__Material provided__:
** START **
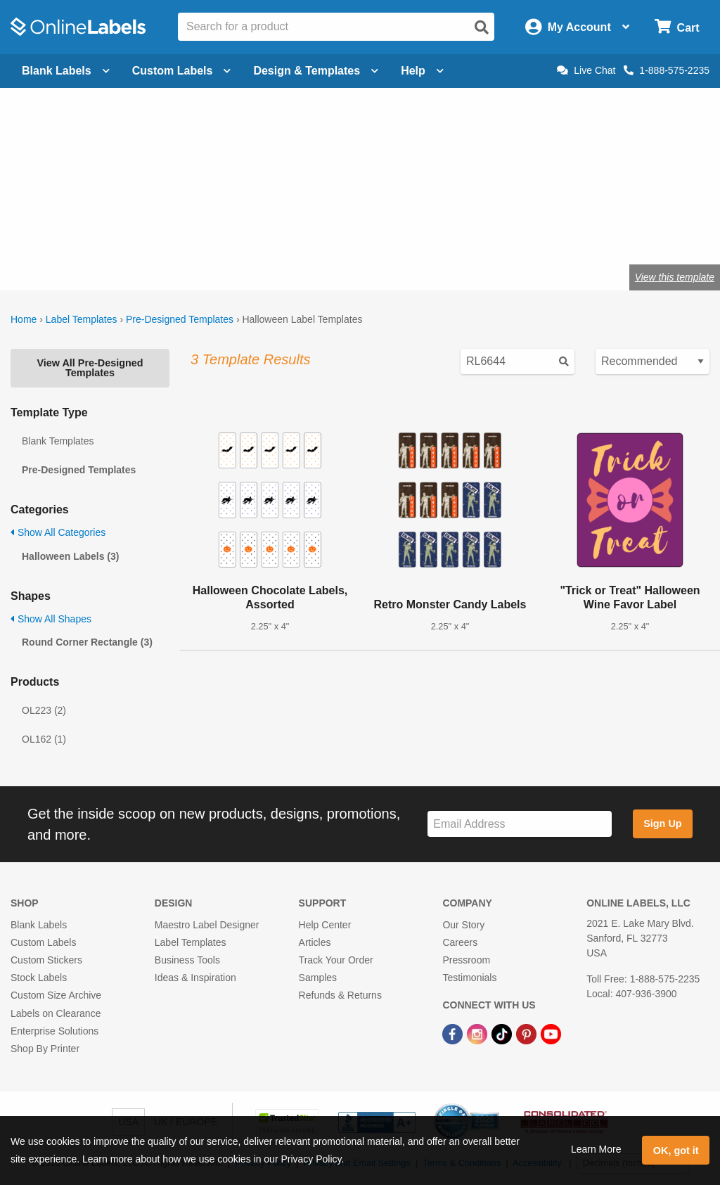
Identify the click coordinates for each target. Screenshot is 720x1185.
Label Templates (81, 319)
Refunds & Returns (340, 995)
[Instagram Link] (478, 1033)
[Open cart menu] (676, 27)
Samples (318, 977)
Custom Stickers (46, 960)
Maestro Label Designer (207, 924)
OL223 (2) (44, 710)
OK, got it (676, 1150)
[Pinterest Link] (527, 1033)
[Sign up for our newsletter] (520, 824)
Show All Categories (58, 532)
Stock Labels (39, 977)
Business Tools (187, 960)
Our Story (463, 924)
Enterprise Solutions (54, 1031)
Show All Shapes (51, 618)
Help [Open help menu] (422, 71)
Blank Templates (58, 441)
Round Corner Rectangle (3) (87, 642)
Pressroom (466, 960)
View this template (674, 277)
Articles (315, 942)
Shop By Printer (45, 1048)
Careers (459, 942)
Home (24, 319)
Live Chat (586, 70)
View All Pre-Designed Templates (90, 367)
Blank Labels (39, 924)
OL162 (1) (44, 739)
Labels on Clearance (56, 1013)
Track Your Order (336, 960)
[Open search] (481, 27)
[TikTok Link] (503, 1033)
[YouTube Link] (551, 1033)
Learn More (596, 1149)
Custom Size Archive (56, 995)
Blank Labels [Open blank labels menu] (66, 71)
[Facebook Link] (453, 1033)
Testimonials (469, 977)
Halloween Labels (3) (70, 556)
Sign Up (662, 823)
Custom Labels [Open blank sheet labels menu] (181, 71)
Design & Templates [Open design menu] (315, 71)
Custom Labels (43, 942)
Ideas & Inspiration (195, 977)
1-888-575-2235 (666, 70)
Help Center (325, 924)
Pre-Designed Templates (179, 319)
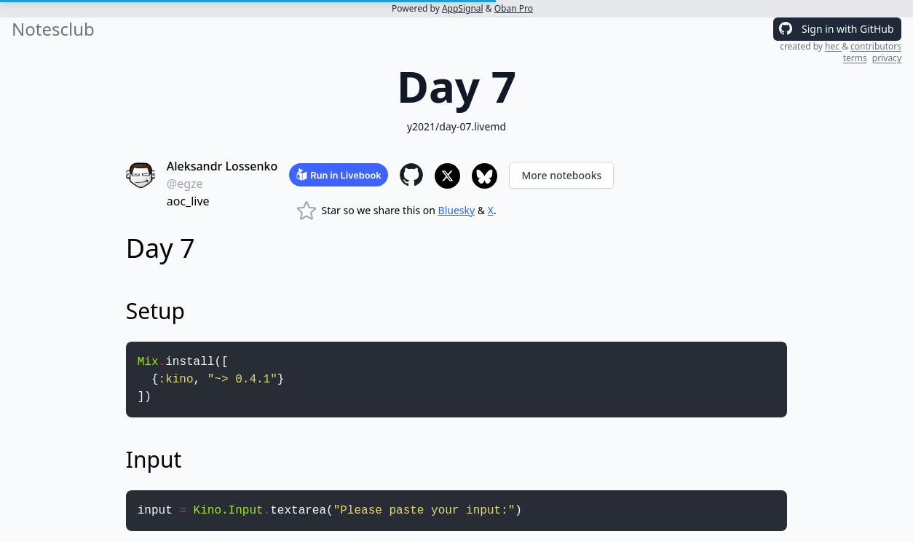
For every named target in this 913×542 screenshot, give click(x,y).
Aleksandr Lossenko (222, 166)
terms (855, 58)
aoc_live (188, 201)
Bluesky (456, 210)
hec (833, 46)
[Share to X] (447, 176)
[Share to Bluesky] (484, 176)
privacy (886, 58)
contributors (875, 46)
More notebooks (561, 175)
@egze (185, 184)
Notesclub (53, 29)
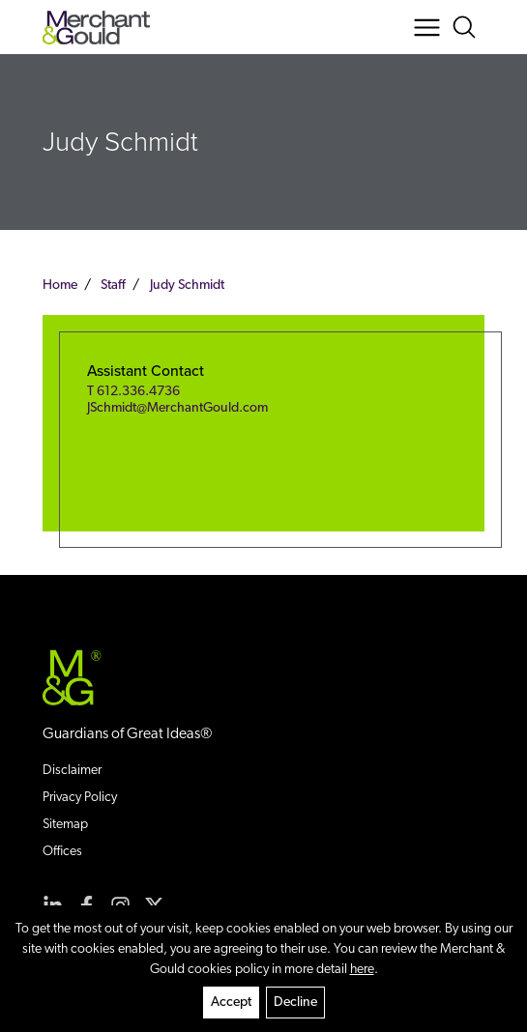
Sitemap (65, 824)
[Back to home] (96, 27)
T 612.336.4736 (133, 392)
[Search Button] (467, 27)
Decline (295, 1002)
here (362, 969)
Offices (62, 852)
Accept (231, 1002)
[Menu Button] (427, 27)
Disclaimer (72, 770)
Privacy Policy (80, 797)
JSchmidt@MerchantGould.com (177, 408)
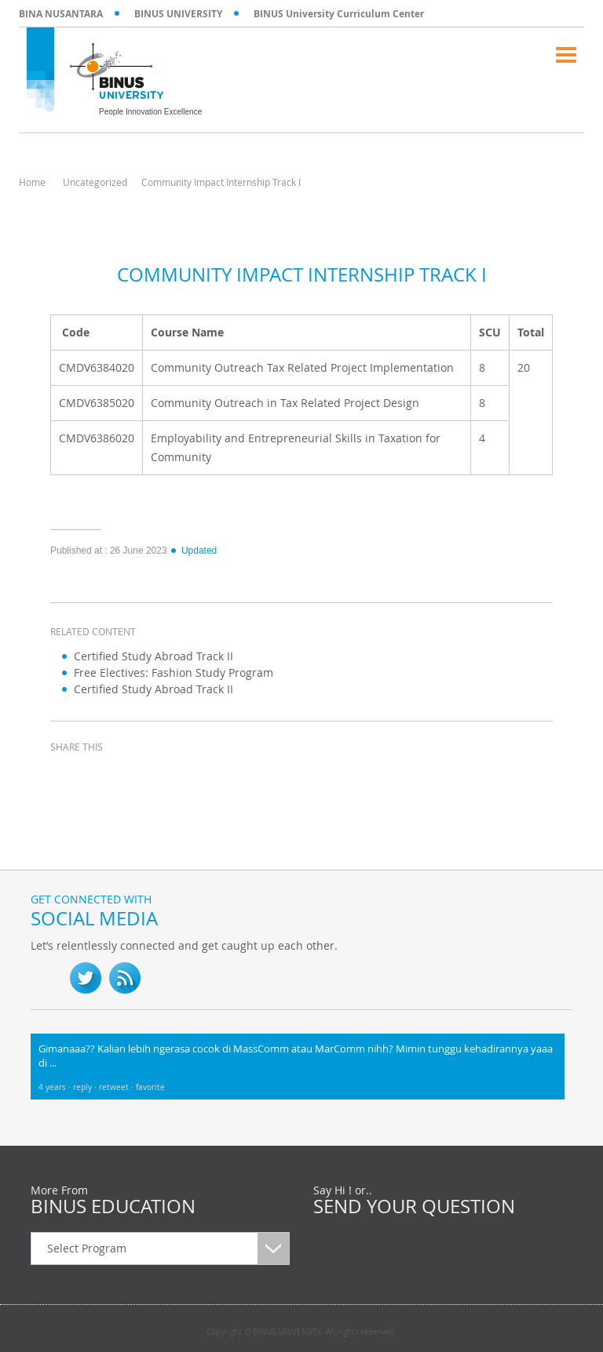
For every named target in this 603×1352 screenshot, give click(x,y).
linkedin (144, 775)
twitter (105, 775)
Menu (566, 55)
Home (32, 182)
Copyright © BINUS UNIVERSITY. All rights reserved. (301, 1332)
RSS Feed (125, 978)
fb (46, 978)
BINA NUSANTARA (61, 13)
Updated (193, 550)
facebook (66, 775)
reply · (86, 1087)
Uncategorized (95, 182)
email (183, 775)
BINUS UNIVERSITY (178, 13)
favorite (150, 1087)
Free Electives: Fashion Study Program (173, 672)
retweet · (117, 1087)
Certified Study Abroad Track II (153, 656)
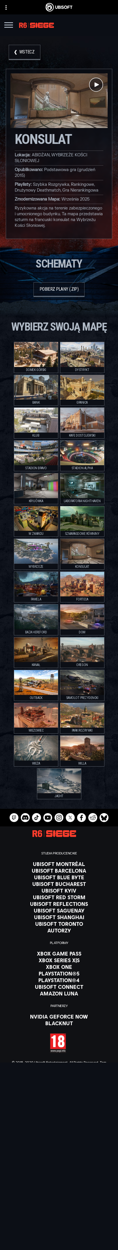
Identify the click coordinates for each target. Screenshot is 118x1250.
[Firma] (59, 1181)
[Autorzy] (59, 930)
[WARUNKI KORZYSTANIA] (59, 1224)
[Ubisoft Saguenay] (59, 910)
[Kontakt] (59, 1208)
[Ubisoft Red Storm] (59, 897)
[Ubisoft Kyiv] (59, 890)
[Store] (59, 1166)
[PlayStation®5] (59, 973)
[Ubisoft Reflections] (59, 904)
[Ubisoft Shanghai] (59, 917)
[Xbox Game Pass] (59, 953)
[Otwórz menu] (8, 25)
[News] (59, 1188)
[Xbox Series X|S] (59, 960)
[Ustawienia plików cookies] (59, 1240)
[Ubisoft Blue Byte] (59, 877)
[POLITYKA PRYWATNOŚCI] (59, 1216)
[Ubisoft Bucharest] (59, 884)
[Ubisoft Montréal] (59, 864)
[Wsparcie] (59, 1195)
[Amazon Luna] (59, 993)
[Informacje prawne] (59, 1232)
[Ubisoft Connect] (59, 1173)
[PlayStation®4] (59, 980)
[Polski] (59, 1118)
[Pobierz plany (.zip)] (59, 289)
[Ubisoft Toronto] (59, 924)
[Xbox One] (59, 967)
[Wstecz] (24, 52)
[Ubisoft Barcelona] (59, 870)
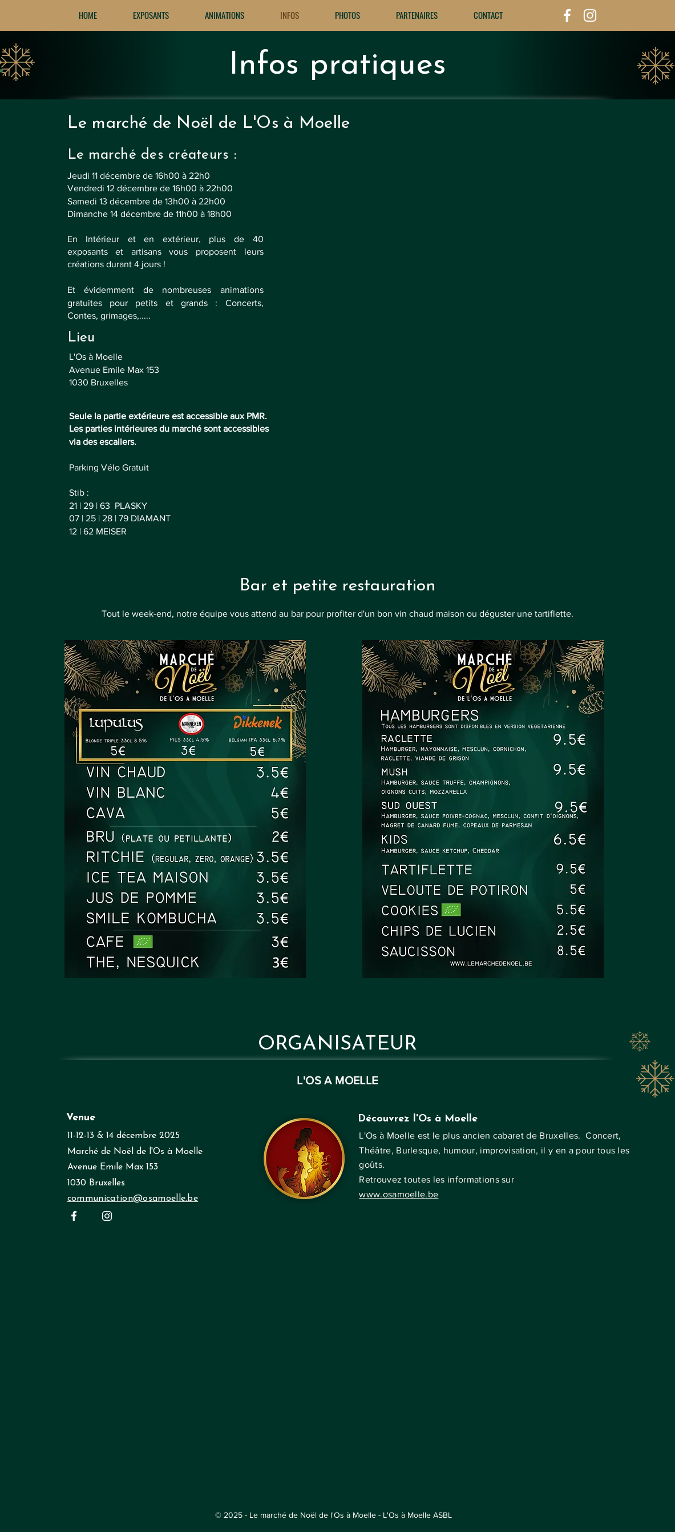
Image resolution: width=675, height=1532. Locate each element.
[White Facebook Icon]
** END **
__The problem__:
Copy all of the material above word for word, leaving out the pictures.

__Finished task__:
Identify the click coordinates for each target. Screenshot is 720x1185.
Label Templates (81, 319)
Refunds & Returns (340, 995)
[Instagram Link] (478, 1033)
[Open cart menu] (676, 27)
Samples (318, 977)
Custom Stickers (46, 960)
Maestro Label Designer (207, 924)
OL223 (2) (44, 710)
OK, got it (676, 1150)
[Pinterest Link] (527, 1033)
[Sign up for our newsletter] (520, 824)
Show All Categories (58, 532)
Stock Labels (39, 977)
Business Tools (187, 960)
Our Story (463, 924)
Enterprise Solutions (54, 1031)
Show All Shapes (51, 618)
Help [Open help menu] (422, 71)
Blank Templates (58, 441)
Round Corner Rectangle (3) (87, 642)
Pressroom (466, 960)
View this template (674, 277)
Articles (315, 942)
Shop By Printer (45, 1048)
Careers (459, 942)
Home (24, 319)
Live Chat (586, 70)
View All Pre-Designed Templates (90, 367)
Blank Labels (39, 924)
OL162 (1) (44, 739)
Labels on Clearance (56, 1013)
Track Your Order (336, 960)
[Open search] (481, 27)
[TikTok Link] (503, 1033)
[YouTube Link] (551, 1033)
Learn More (596, 1149)
Custom Size Archive (56, 995)
Blank Labels [Open blank labels menu] (66, 71)
[Facebook Link] (453, 1033)
Testimonials (469, 977)
Halloween Labels (3) (70, 556)
Sign Up (662, 823)
Custom Labels [Open blank sheet labels menu] (181, 71)
Design & Templates [Open design menu] (315, 71)
Custom Labels (43, 942)
Ideas & Inspiration (195, 977)
1-888-575-2235 (666, 70)
Help Center (325, 924)
Pre-Designed Templates (179, 319)
For every named target in this 913×542 screenshot, give click(x,y).
Aleksandr Lossenko (222, 166)
terms (855, 58)
aoc_live (188, 201)
Bluesky (456, 210)
hec (833, 46)
[Share to X] (447, 176)
[Share to Bluesky] (484, 176)
privacy (886, 58)
contributors (875, 46)
More notebooks (561, 175)
@egze (185, 184)
Notesclub (53, 29)
Sitemap (65, 824)
[Back to home] (96, 27)
T 612.336.4736 (133, 392)
[Search Button] (467, 27)
Decline (295, 1002)
here (362, 969)
Offices (62, 852)
Accept (231, 1002)
[Menu Button] (427, 27)
Disclaimer (72, 770)
Privacy Policy (80, 797)
JSchmidt@MerchantGould.com (177, 408)
For every named target in this 603×1352 screenshot, give click(x,y).
linkedin (144, 775)
twitter (105, 775)
Menu (566, 55)
Home (32, 182)
Copyright © BINUS UNIVERSITY. All rights reserved. (301, 1332)
RSS Feed (125, 978)
fb (46, 978)
BINA NUSANTARA (61, 13)
Updated (193, 550)
facebook (66, 775)
reply · (86, 1087)
Uncategorized (95, 182)
email (183, 775)
BINUS UNIVERSITY (178, 13)
favorite (150, 1087)
Free Electives: Fashion Study Program (173, 672)
retweet · (117, 1087)
Certified Study Abroad Track II (153, 656)
Identify the click coordinates for each target. Screenshot is 118x1250.
[Firma] (59, 1181)
[Autorzy] (59, 930)
[WARUNKI KORZYSTANIA] (59, 1224)
[Ubisoft Saguenay] (59, 910)
[Kontakt] (59, 1208)
[Ubisoft Red Storm] (59, 897)
[Ubisoft Kyiv] (59, 890)
[Store] (59, 1166)
[PlayStation®5] (59, 973)
[Ubisoft Reflections] (59, 904)
[Ubisoft Shanghai] (59, 917)
[Xbox Game Pass] (59, 953)
[Otwórz menu] (8, 25)
[News] (59, 1188)
[Xbox Series X|S] (59, 960)
[Ustawienia plików cookies] (59, 1240)
[Ubisoft Blue Byte] (59, 877)
[POLITYKA PRYWATNOŚCI] (59, 1216)
[Ubisoft Bucharest] (59, 884)
[Ubisoft Montréal] (59, 864)
[Wsparcie] (59, 1195)
[Amazon Luna] (59, 993)
[Informacje prawne] (59, 1232)
[Ubisoft Connect] (59, 1173)
[PlayStation®4] (59, 980)
[Polski] (59, 1118)
[Pobierz plany (.zip)] (59, 289)
[Ubisoft Toronto] (59, 924)
[Xbox One] (59, 967)
[Wstecz] (24, 52)
[Ubisoft Barcelona] (59, 870)
Image resolution: width=675, height=1532. Locate each element.
[White Facebook Icon]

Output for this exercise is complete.